Discontinuity in the value of arctan(y/x)

[GwtBc]

Homework Statement

Let $\omega = \frac{xdy -ydx}{x^2+y^2}$ and for $p, q > 0$ define the curve $C_{p,q,x,y}$:
$$ (-p,-q) \rightarrow (x,-q) \rightarrow (x,y) $$
Let $$f(x,y) = \int_{C_{p,q,x,y}}\omega$$
Show that $f(x,y)$ is discontinuous at $x=0$ if $y \geq 0$ is fixed, but not if $y < 0$. What is the significance of the value of this discontinuity?

Relevant Equations

Found the discontinuity to be $2\pi$ if $y> 0$ and $\pi$ if $y=0$. However, I don't really know what the significance of this value is in this context.

after two simple line integrals we find that

$$ f(x,y) = \arctan{p/q} + \arctan{y/x} + \pi/2$$
if $x > 0$ and
$$f(x,y) = \arctan{p/q} + \arctan{y/x} - \pi/2$$
if $x < 0$.
And then we can just take the limits to find the value of the discontinuity (as given above). But what is the significance of the value?
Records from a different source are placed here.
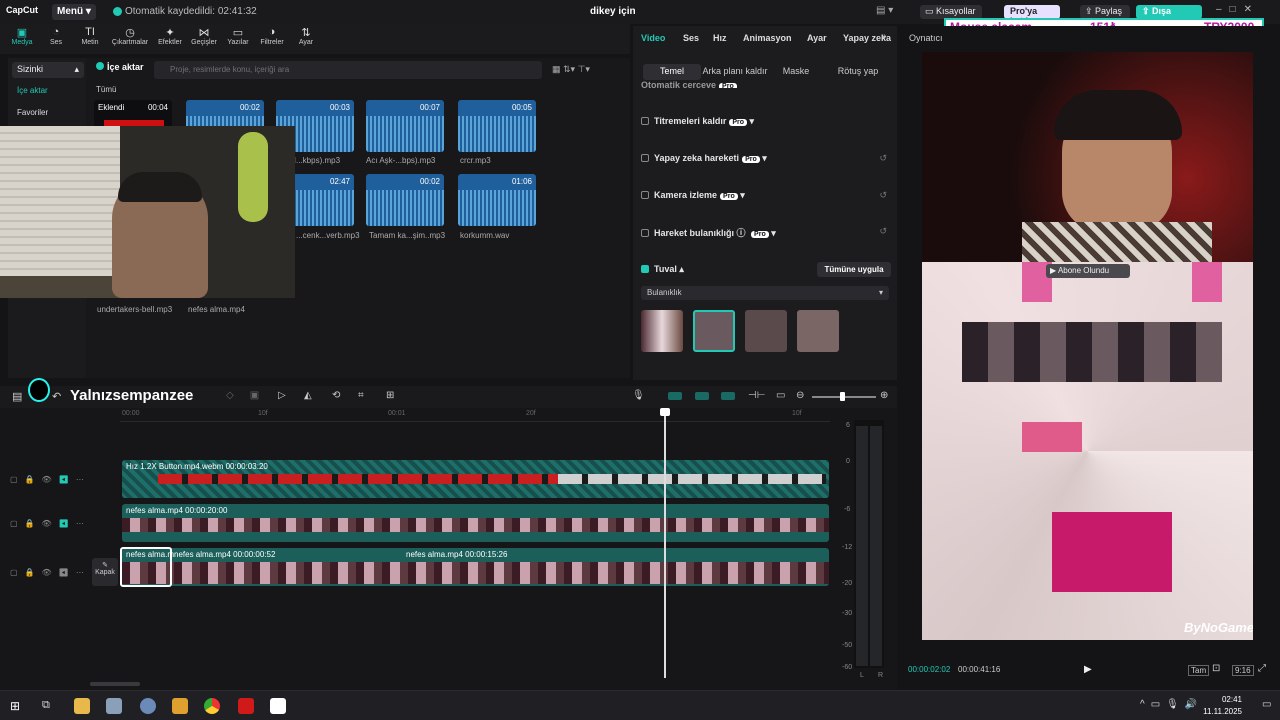  I want to click on media-search-input: Proje, resimlerde konu, içeriği ara, so click(348, 70).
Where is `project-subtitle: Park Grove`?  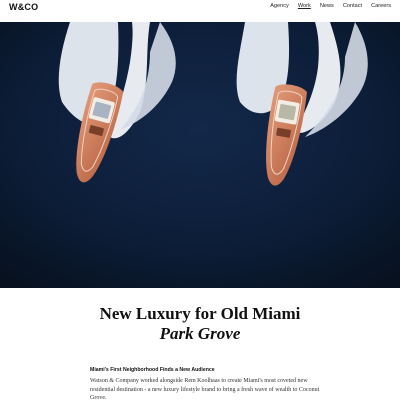
project-subtitle: Park Grove is located at coordinates (200, 334).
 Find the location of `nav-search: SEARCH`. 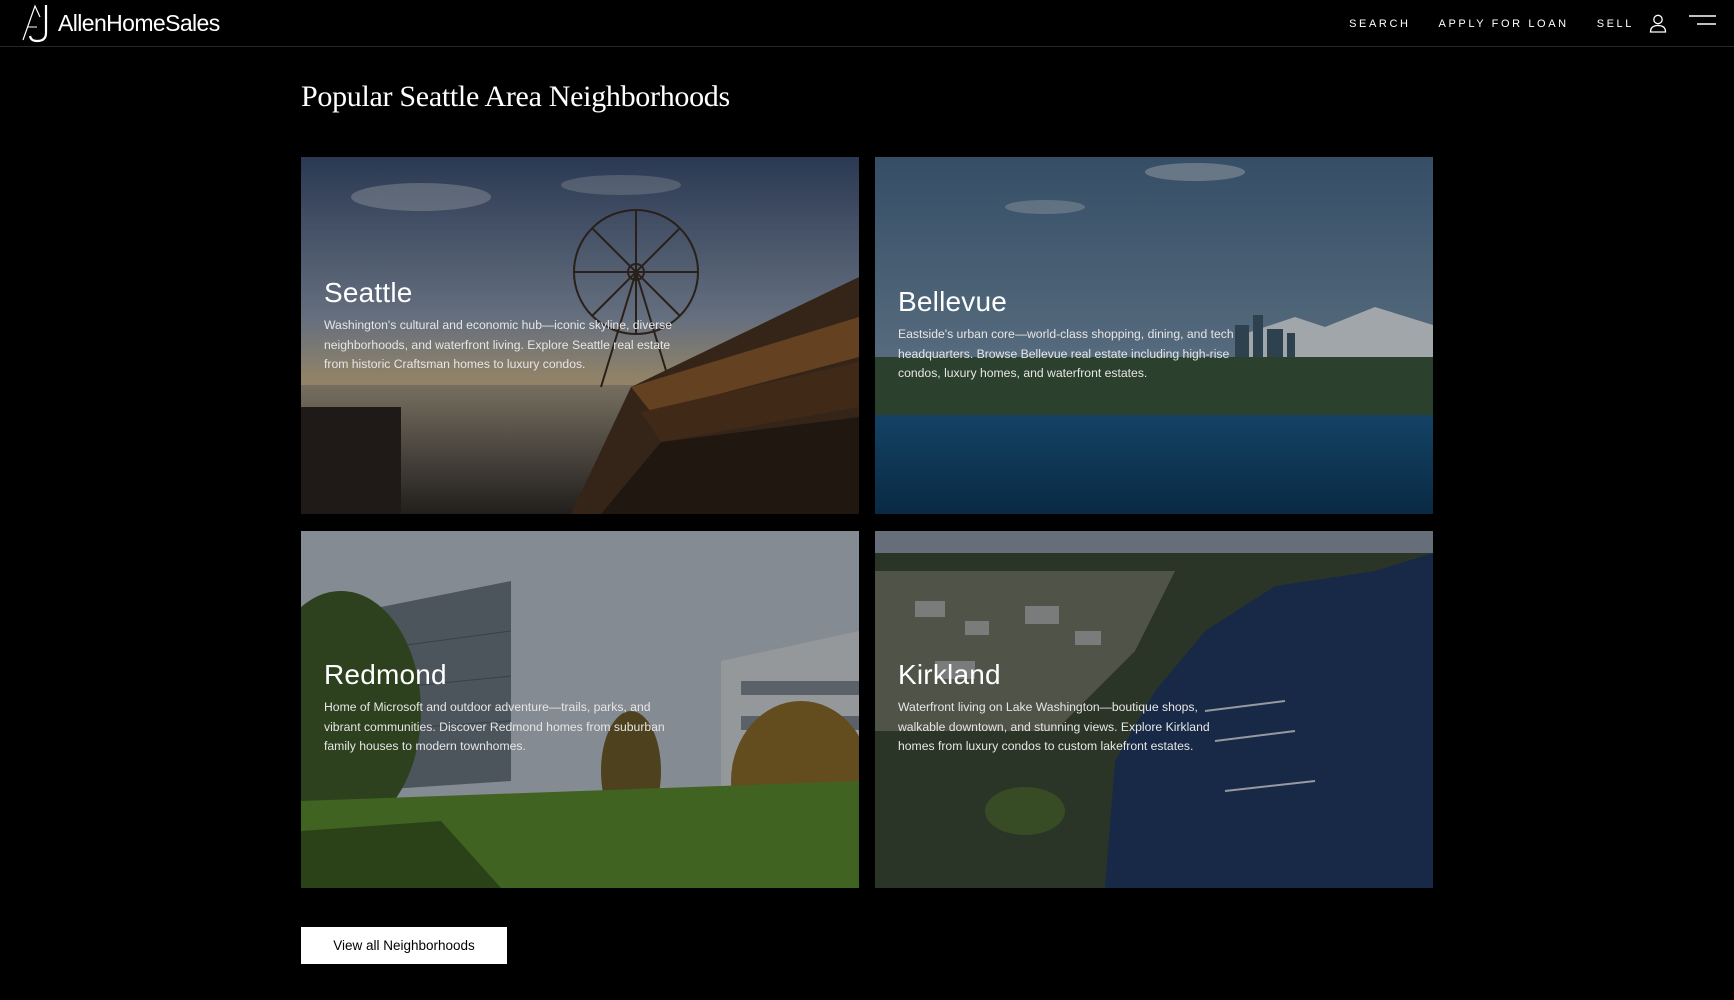

nav-search: SEARCH is located at coordinates (1380, 24).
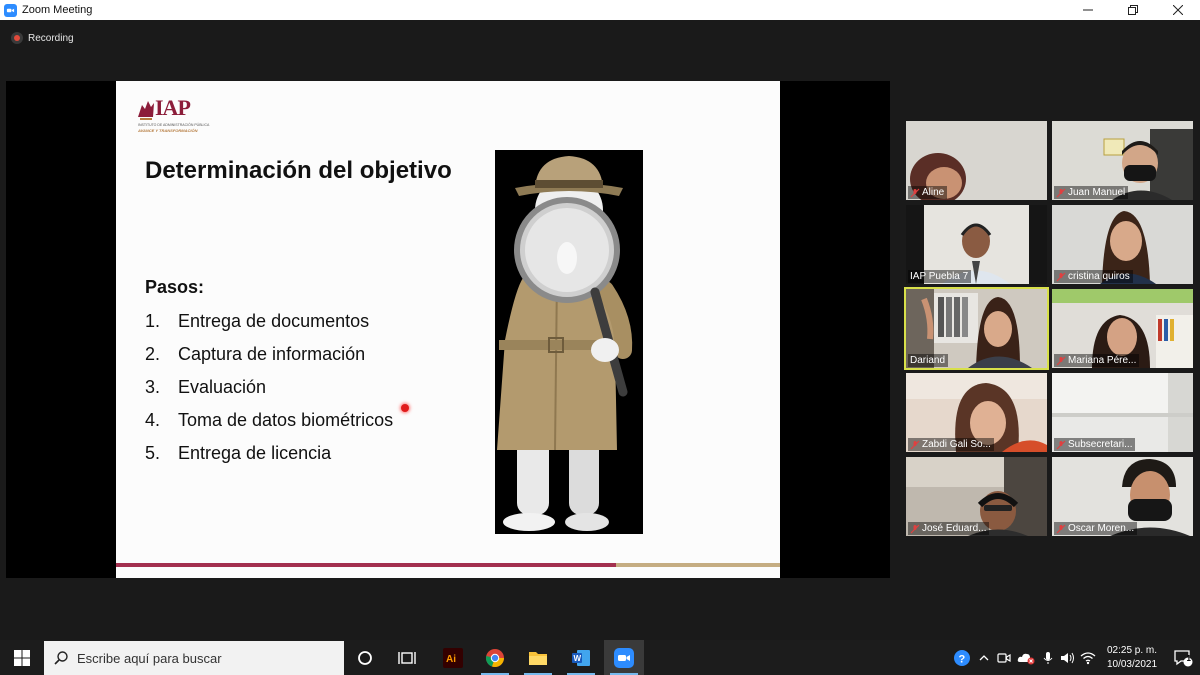  Describe the element at coordinates (1132, 650) in the screenshot. I see `clock-time: 02:25 p. m.` at that location.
I know it's a vague question but is there something very fundamental?

Perhaps something that's related is that earlier in the question there is discussion of how with $\theta = \arctan(y/x)$, $d\theta$ is closed (as a differential form), but not exact.

 

[PeroK]

The most obvious thing that comes to mind is that at $y = 0$ you are jumping from one branch of the $\arctan$ graph to the next.